◆ Aim of the exercise ◆
Extract every row below that contains the string "point", matching case exactly.

------ Input for this task

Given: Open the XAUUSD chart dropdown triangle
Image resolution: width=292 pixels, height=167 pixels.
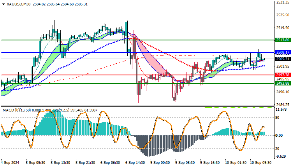Looking at the screenshot, I should [4, 4].
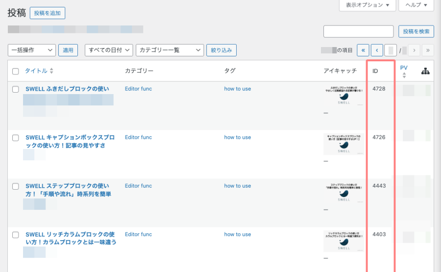Open the ヘルプ help tab
The width and height of the screenshot is (441, 272).
417,5

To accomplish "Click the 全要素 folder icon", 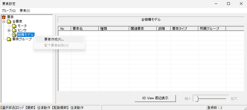I will [x=9, y=21].
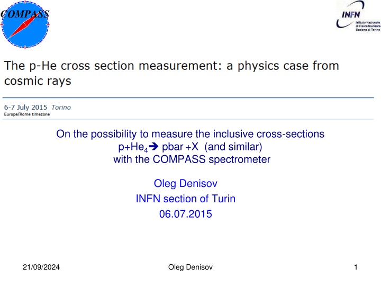Select 'with the COMPASS spectrometer' line
Image resolution: width=381 pixels, height=286 pixels.
point(192,158)
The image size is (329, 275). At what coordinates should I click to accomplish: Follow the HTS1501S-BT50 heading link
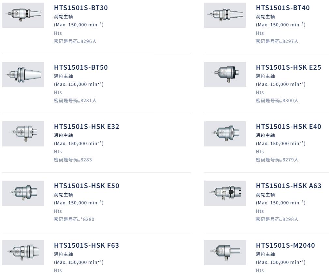[81, 67]
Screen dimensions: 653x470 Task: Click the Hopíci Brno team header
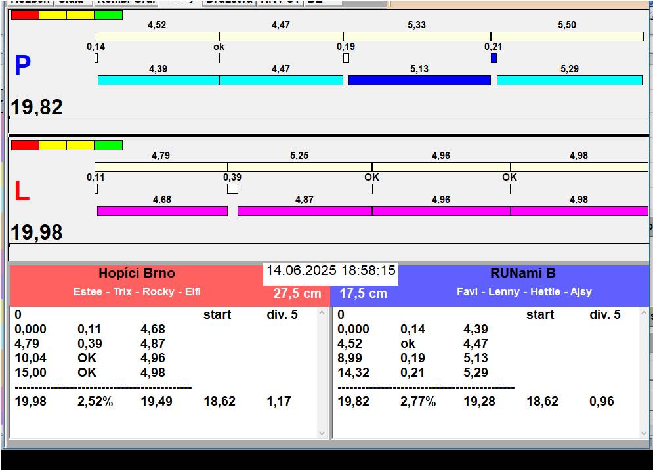[137, 273]
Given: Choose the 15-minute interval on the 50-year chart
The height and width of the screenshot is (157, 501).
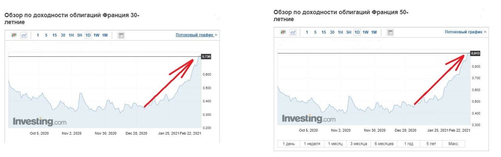Looking at the screenshot, I should click(x=324, y=32).
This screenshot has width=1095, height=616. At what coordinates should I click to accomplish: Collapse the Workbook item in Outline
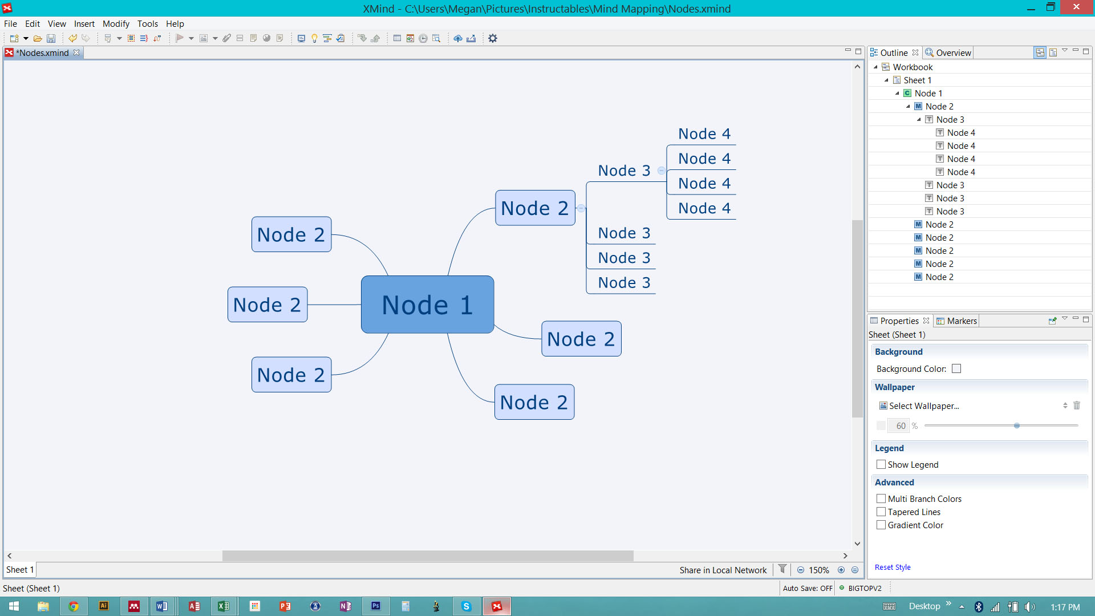tap(875, 67)
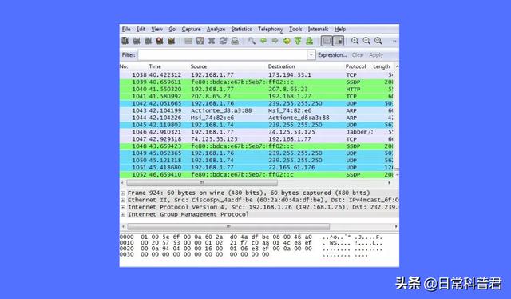Open the Telephony menu
The image size is (511, 299).
[271, 29]
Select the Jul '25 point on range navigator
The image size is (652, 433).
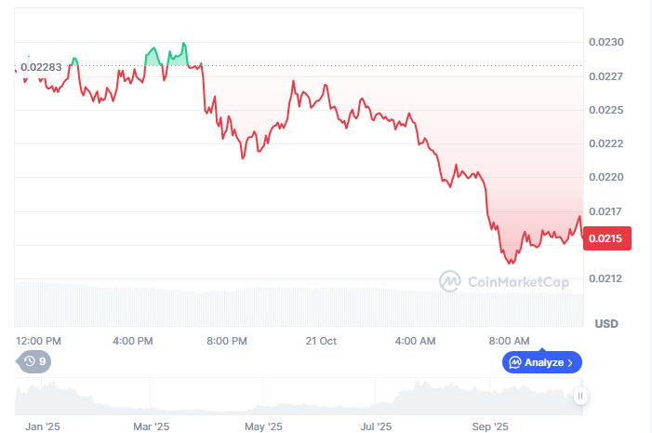(376, 426)
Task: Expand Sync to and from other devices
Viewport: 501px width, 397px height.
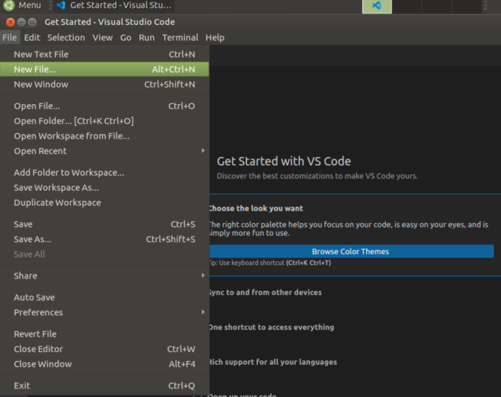Action: pos(264,292)
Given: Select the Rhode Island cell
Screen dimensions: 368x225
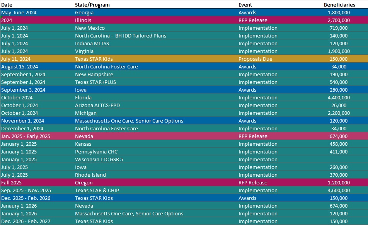Looking at the screenshot, I should tap(90, 175).
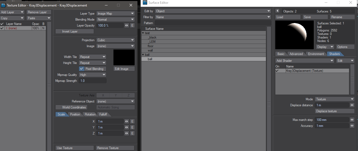Click the surface preview sphere thumbnail

[295, 35]
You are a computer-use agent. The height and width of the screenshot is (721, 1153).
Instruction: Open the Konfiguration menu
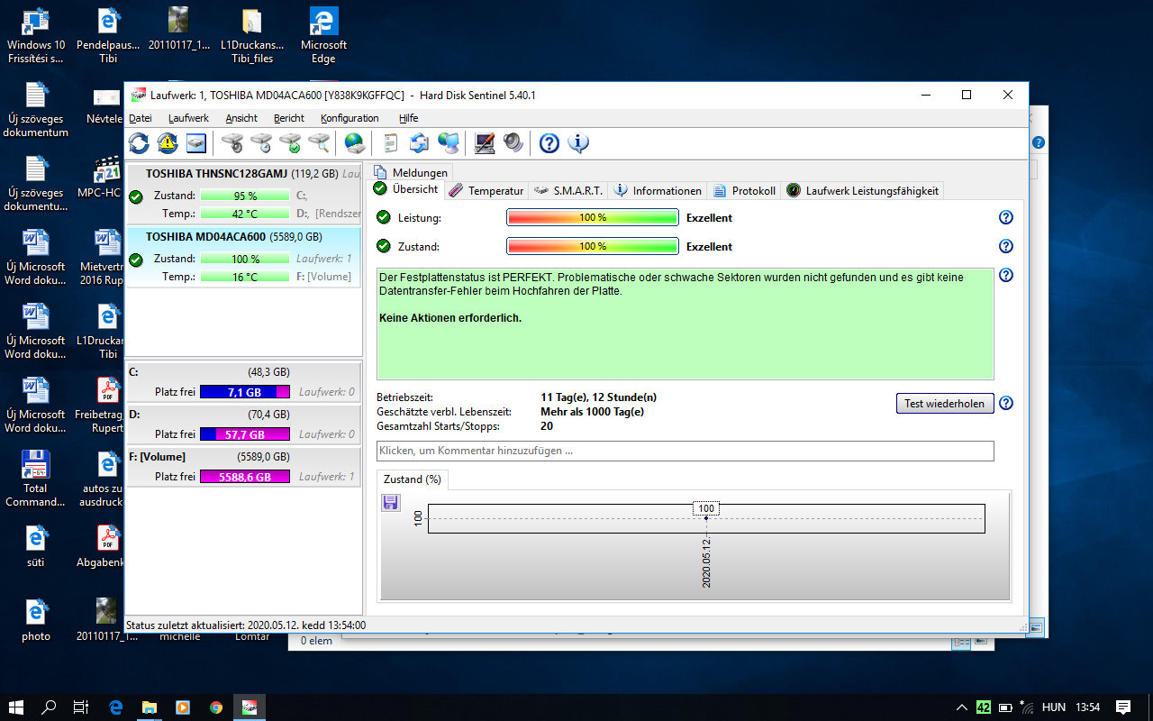coord(350,118)
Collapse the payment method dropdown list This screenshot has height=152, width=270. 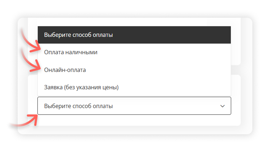click(222, 106)
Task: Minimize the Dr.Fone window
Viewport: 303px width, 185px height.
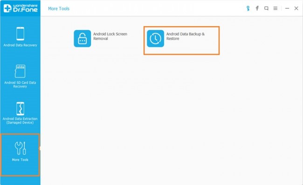Action: (287, 8)
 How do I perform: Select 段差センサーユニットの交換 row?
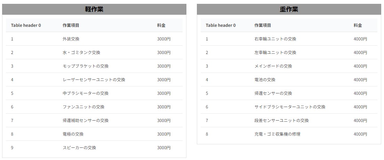click(x=281, y=121)
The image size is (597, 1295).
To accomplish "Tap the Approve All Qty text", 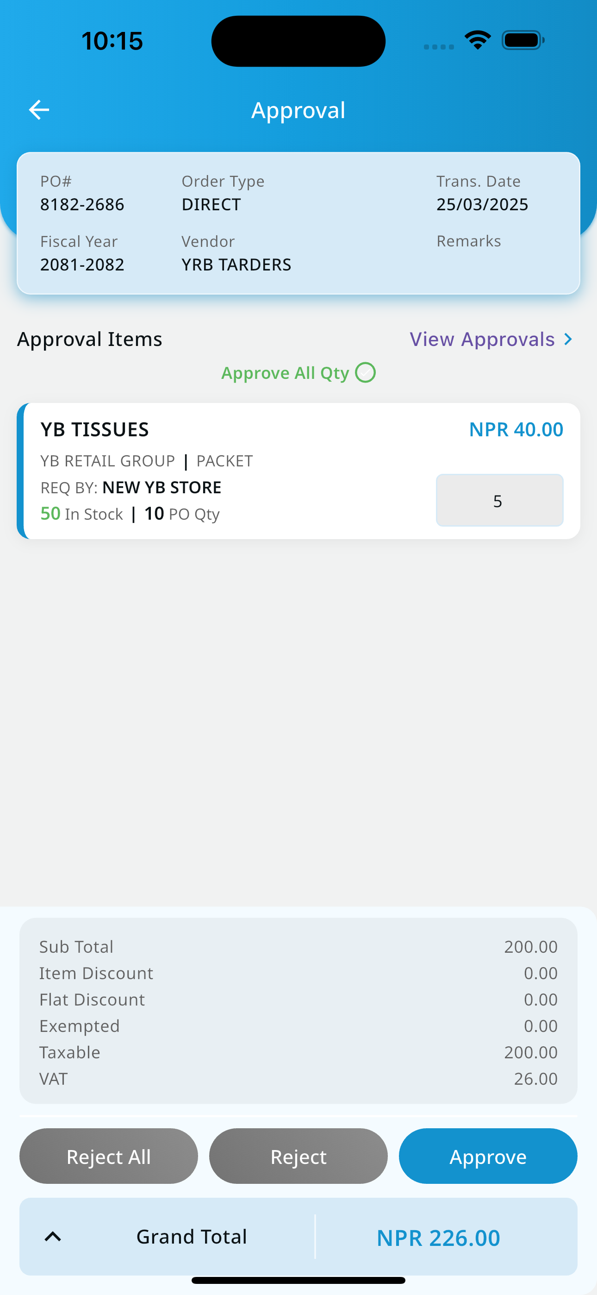I will [285, 373].
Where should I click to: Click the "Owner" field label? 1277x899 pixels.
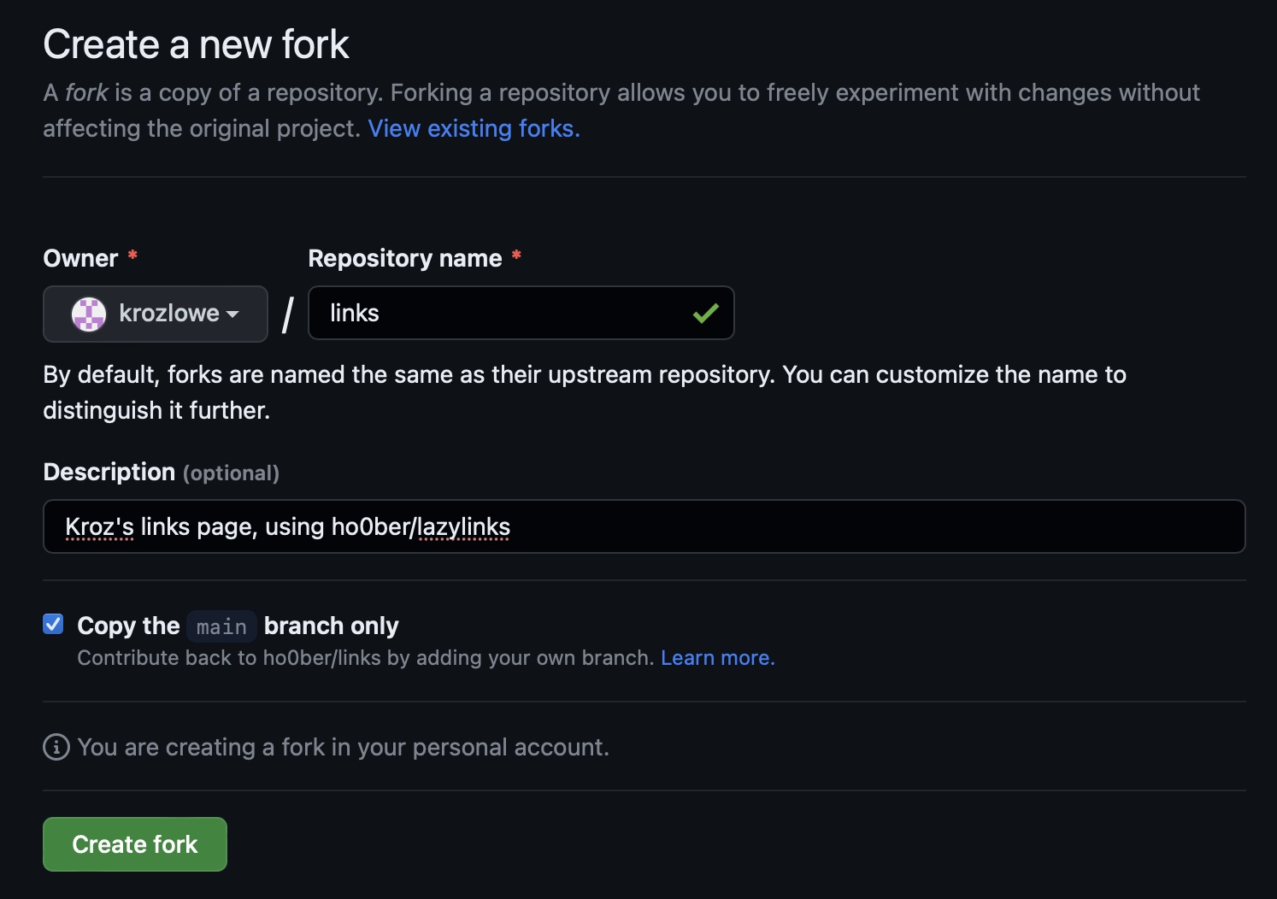(x=80, y=258)
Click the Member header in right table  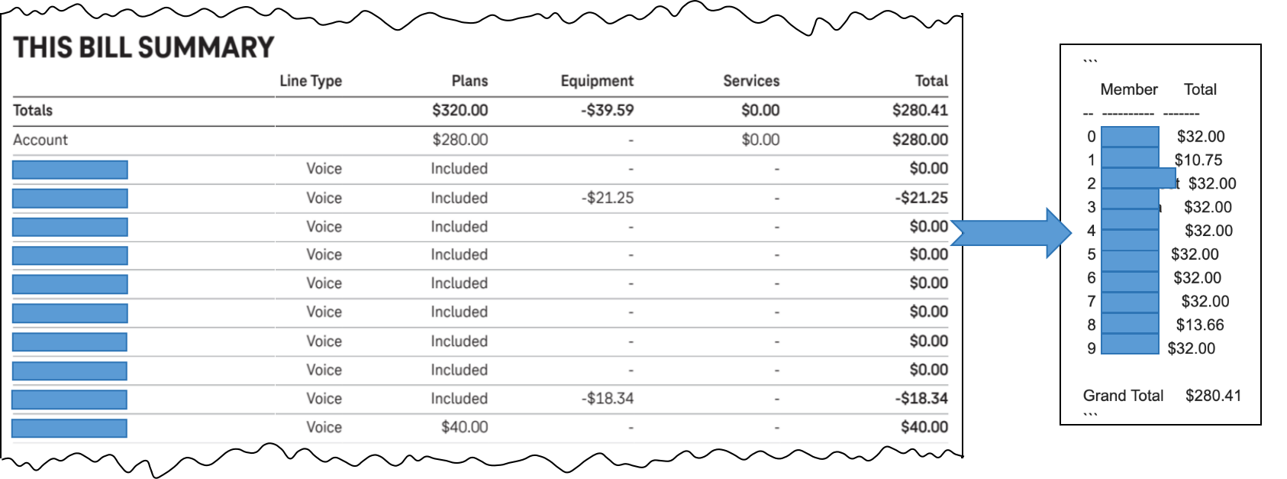1129,89
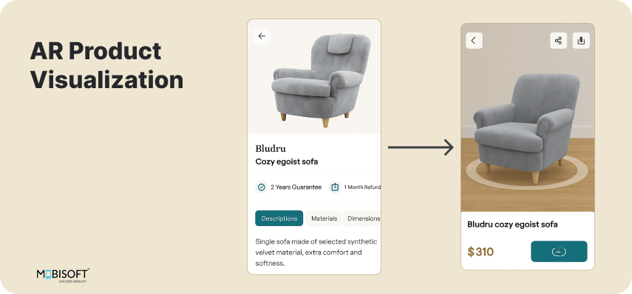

------------

◆ Answer for this exercise ◆
point(192,158)
Select the Jul '25 point on range navigator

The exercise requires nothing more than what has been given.